L’originalité de départ était que l’une de ces trois personnes s’avère être un robot. Mais en rendant ce robot plus humain que nature (en exagérant un peu, hein), il fait disparaître quasiment sa singularité. Au lieu d’avoir deux humains, plus une intelligence artificielle, on a trois humains, dont un légèrement métallique.

Comme le bon Alex n’a pas peur, contrairement à la foule, de la technologie (dossier de presse), l’appréhension que le spectateur pourrait avoir disparaît. Ce robot est mignon comme tout, et inspire une certaine pitié (peut-être pas au point de le prendre un peu pour un humain, comme ce grand sensible de blondinet dans le film). Du coup, le mystère de l’artificiel devenu autonome s’éteint d’emblée (ça finit par venir, mais bien tard).
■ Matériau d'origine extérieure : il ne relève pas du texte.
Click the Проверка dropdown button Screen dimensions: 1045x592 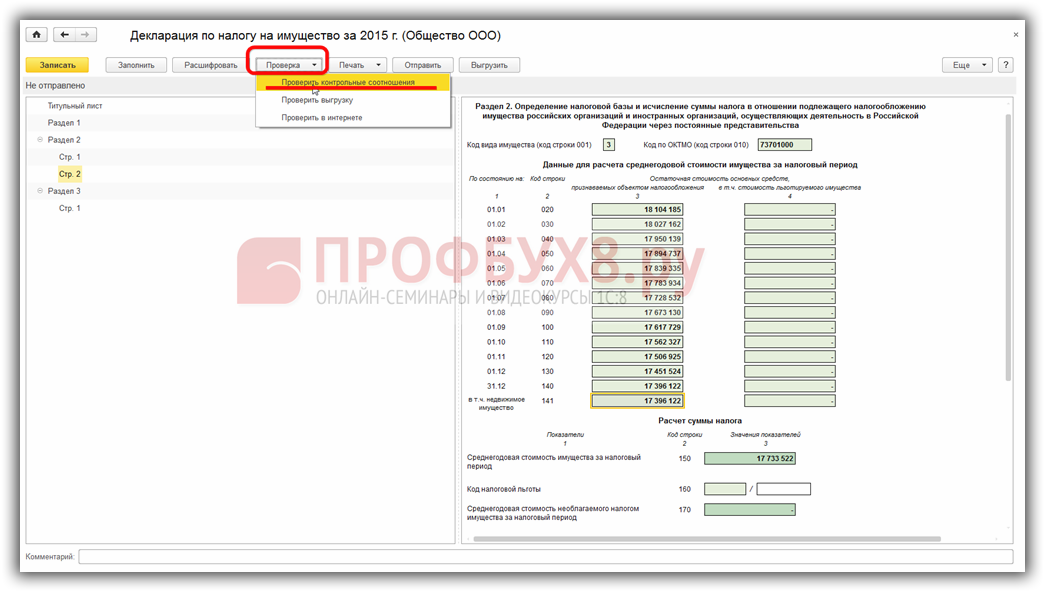click(291, 65)
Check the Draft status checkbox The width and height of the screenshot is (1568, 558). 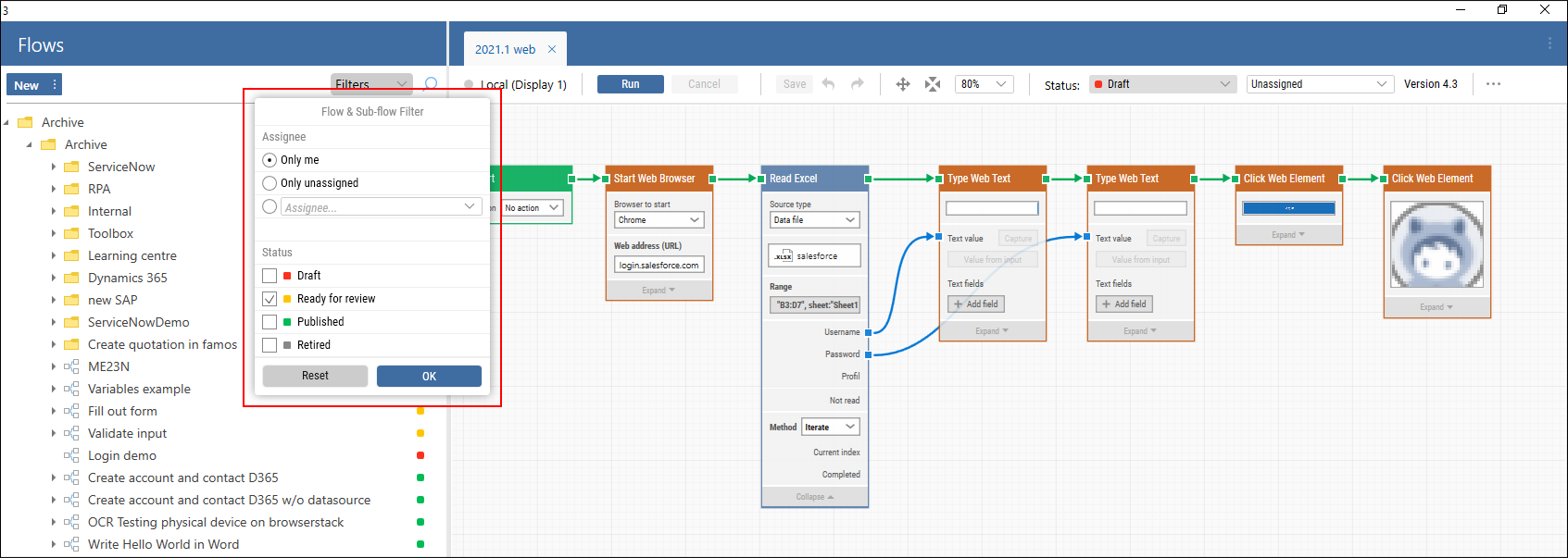270,276
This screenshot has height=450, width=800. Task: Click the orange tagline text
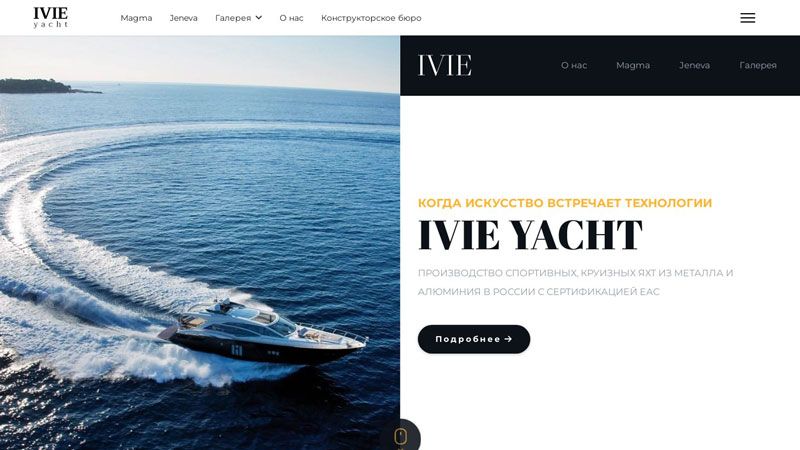[565, 203]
La peur, absente. Et que se passe-t-il quand on n’a plus peur ? Il n’y a plus de tension, gagné. La tension dramatique, moteur de toute œuvre cinématographique, ne tient que par les questionnements philosophiques secondaires (du moins mis au second plan par le scénario), concernant l’homme qui se fait Dieu créateur, par exemple, ou sur la frontière entre homme et robot.
Pourtant, on pouvait se brûler les méninges… Terrifiante et captivante obsession de l’homme qui veut créer l’homme à son tour (il y a un moyen tout simple, aussi, moins fatigant et plus accessible, et ça en fait des plus originaux que des robots programmés…). L’homme qui veut se faire l’égal de Dieu. Hitler disait bien dans Mein Kampf : « le national-socialisme est bien plus qu’une idéologie, bien plus qu’une religion, c’est la volonté d’opérer une nouvelle Création ». Brrr…

Dommage qu’Ex Machina ne touche que du bout du doigt ces interrogations dans une scène de fourre-tout philosophique. Le film, clairement, est trop court, et demeure superficiel sur ses nombreuses questions, données sans réponse, alors que certaines sont brûlantes d’actualité. De la prudence, dirons certains, de la frilosité, voire de la flemme, dis-je.

Ex Machina reste séduisant par une esthétique moderne et design (quoiqu’on puisse s’étonner devant les nudités gratuites de la fin, hé, fallait bien profiter des deux-trois mannequins qu’il y avait sous la main…), une photographie intelligente (utilisation du rouge comme couleur du danger, notamment) et un casting bien choisi, surtout en ce qui concerne Oscar Isaac, sur qui tout le film repose. La fille, pas assez mystérieuse, aurait pourtant dû être le centre de l’attention.

Des lacunes, donc, un travail superficiel, mais de la personnalité. Ex Machina est prometteur, mais on attend beaucoup plus complexe, pour de telles problématiques.